“Se ve diferente”, dije, mirando la montaña. Mi novio Adam y yo estábamos sentados en un prado rocoso salpicado de campanillas azules en miniatura de genciana alpina y comiendo sándwiches de jamón, queso y pepinillos que habíamos preparado esa mañana. Estábamos en el Col de Balme, un paso de 2.200 metros que marca la transición desde Suiza a Francia. Ante nosotros estaba el Mont Blanc, la montaña más alta de Europa occidental. nos habíamos ido chamonix nueve días antes para completar el Tour du Mont Blanc, una de las caminatas más populares del mundo: 100 millas a través de Francia, Italia y Suiza, con 30,000 pies de desnivel acumulado.
«No puedes verla cuando estás en el valle», coincidió Adam. A partir de aquí, la montaña, que había adquirido un pronombre femenino durante nuestra caminata, era más ancha y suave pero también más grande y estaba rodeada de aiguilles irregulares y glaciares compactos. En un día más terminaríamos de circunnavegar el Mont Blanc.

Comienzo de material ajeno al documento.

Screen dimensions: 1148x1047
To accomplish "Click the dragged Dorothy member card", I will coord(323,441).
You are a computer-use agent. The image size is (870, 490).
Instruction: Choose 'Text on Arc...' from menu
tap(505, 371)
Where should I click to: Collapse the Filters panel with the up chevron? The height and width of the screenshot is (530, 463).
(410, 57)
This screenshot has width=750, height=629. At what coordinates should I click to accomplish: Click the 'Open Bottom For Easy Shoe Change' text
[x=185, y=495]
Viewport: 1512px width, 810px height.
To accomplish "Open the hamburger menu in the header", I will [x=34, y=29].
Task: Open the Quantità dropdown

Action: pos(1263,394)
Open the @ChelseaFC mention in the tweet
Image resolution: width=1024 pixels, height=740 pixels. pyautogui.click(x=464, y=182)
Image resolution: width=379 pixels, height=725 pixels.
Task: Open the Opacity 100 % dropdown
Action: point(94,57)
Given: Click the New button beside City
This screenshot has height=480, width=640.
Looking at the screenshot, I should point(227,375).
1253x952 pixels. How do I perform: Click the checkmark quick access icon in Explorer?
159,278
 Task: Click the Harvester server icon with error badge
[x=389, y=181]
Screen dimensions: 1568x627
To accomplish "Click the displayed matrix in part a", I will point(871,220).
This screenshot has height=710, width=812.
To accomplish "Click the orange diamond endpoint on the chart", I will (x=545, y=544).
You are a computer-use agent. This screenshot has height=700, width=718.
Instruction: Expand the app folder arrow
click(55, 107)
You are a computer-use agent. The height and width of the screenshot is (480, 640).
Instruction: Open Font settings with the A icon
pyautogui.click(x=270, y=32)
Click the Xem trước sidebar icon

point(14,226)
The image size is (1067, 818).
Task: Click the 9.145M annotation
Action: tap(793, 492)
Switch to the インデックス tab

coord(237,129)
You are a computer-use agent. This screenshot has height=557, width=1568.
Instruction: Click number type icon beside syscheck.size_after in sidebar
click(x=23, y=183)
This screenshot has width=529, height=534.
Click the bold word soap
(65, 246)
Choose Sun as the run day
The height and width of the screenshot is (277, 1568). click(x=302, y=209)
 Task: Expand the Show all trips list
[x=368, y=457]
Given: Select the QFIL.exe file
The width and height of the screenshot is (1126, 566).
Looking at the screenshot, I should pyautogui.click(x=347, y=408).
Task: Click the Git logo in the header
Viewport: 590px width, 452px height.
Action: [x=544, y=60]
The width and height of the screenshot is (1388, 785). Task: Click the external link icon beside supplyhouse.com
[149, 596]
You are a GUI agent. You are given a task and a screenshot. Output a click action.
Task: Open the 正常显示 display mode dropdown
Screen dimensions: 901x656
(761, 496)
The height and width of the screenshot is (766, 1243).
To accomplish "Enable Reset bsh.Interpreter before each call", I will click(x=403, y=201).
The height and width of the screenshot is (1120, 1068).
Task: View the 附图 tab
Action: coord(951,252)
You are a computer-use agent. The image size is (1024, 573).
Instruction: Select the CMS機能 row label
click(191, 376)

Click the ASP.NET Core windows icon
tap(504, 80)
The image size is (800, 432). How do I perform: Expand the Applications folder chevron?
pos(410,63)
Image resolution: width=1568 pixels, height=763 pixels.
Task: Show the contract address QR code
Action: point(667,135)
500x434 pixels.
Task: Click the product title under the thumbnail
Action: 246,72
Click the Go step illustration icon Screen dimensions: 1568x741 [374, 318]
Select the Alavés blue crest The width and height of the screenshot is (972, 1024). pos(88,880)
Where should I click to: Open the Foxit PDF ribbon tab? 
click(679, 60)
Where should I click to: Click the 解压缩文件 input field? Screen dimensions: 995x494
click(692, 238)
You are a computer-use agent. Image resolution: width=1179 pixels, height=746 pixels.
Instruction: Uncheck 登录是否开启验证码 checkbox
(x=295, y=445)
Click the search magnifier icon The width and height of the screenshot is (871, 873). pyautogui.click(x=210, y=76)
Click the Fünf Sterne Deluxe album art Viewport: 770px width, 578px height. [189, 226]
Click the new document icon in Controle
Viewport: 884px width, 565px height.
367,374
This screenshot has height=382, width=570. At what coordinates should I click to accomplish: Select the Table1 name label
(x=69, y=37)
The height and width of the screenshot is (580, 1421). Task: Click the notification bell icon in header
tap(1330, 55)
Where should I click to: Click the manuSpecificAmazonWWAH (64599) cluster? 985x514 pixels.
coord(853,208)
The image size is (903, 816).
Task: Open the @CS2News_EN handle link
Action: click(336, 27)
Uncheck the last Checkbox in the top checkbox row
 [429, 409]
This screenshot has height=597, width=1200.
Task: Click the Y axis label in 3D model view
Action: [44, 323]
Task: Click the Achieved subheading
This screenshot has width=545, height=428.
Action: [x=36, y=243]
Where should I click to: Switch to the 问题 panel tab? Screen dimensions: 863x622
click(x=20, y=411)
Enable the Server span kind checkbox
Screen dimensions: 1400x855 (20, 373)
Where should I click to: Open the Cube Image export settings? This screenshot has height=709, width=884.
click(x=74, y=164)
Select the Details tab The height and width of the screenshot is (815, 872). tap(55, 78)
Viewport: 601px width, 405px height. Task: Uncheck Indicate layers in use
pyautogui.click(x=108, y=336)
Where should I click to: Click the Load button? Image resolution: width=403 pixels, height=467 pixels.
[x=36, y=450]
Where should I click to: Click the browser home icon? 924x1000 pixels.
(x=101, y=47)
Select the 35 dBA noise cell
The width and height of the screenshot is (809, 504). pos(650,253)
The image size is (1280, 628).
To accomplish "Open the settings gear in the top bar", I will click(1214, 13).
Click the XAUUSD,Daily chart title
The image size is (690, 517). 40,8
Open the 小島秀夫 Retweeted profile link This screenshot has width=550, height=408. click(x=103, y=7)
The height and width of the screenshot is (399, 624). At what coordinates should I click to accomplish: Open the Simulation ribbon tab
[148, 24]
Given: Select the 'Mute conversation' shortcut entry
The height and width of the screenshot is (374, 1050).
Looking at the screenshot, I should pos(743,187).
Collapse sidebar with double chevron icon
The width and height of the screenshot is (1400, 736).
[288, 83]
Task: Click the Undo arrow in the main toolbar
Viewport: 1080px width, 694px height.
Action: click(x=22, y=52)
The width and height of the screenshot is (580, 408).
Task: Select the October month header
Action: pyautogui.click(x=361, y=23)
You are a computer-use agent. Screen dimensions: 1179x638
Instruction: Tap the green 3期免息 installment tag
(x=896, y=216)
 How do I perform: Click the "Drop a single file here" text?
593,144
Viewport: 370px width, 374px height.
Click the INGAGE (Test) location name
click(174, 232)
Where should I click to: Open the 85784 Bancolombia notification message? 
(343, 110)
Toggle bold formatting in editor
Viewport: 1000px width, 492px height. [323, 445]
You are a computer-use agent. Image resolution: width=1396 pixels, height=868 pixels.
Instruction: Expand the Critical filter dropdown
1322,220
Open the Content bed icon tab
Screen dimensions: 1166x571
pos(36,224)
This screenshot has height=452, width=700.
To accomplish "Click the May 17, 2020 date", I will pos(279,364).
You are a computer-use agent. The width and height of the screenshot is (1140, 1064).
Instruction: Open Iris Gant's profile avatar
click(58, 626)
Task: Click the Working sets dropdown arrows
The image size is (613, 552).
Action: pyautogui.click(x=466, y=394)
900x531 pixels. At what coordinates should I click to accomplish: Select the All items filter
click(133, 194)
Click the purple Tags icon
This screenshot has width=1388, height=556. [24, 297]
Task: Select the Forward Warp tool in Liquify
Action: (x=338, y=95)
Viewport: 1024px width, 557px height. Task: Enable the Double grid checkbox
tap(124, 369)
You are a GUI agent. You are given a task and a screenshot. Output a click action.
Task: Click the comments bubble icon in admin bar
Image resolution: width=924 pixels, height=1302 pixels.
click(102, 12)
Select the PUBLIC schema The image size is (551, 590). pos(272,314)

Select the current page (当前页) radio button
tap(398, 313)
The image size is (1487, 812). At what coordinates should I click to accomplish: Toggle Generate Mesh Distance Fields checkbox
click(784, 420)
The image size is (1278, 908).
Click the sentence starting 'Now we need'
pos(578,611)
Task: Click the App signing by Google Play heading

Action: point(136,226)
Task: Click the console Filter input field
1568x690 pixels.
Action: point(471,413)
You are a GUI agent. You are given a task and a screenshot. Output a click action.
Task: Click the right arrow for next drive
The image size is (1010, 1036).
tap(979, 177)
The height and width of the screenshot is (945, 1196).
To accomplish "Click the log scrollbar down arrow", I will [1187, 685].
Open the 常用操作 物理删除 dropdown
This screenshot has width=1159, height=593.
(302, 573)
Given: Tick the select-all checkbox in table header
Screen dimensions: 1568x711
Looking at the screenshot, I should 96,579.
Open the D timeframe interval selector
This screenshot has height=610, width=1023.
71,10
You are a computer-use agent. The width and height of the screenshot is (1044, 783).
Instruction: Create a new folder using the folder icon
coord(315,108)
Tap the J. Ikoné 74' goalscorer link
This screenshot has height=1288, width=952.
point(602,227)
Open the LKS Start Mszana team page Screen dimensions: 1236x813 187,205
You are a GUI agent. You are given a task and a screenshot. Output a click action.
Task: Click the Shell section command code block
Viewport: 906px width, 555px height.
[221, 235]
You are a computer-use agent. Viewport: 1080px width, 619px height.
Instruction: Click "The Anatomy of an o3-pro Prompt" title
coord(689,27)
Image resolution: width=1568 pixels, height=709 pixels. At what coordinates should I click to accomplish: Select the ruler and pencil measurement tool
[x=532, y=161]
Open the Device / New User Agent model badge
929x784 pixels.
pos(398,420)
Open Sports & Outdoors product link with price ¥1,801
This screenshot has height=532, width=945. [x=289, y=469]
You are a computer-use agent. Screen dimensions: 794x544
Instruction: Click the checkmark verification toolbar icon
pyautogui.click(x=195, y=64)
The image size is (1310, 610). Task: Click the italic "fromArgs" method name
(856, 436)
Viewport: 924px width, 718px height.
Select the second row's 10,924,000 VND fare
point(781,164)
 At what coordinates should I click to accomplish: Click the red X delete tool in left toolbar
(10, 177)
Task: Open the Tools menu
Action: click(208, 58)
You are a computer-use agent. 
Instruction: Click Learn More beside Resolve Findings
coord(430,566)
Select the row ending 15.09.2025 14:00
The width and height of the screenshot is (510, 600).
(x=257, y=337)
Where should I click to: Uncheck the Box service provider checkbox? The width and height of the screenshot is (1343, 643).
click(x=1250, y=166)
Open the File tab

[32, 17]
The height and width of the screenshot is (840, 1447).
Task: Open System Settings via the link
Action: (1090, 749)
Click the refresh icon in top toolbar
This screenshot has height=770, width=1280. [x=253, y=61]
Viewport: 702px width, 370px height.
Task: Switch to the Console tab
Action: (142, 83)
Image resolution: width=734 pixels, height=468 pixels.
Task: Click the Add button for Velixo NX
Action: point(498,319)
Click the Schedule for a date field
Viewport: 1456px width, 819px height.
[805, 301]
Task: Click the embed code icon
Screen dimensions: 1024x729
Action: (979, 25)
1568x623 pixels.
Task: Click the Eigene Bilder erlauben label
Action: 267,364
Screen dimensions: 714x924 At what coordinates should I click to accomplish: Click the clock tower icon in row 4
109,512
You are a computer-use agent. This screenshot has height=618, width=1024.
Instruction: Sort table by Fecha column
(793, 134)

Hasta hace poco, una caminata de 10 días por los Alpes me parecía imposible. No porque no me gusten las caminatas. Los amo. Crecí viajando con mochila en el Montañas Rocosas. Después de mi primer divorcio hice el Camino de Santiago solo. No, una caminata como esta en realidad era muy «yo», pero una versión mayor (y con esto quiero decir más joven) de mí. Pero luego me convertí en madre casada de dos niños pequeños. “Tal vez algún día vuelva a caminar así”, me decía a mí mismo. Entonces la vida cambió. De repente ya no estaba casada y tenía hijos sólo la mitad del tiempo. El verano pasado, mi copadre y yo acordamos darnos dos semanas libres. Dos semanas en las que él llevaría a los niños a unas vacaciones de papá y yo podría… hacer lo que quisiera.
Después del tumulto de los años anteriores, podría haberme acostado en un playa. Pero yo quería caminar. No buscaba exactamente una catarsis, sino una conexión: con la naturaleza y conmigo mismo. Una alineación en ritmo entre mi cuerpo y mi mente. Hace once años, cuando tenía 30, caminé por España preguntándome qué me depararía la próxima década. Ahora, a los 41 años, volvía a hacerme la pregunta.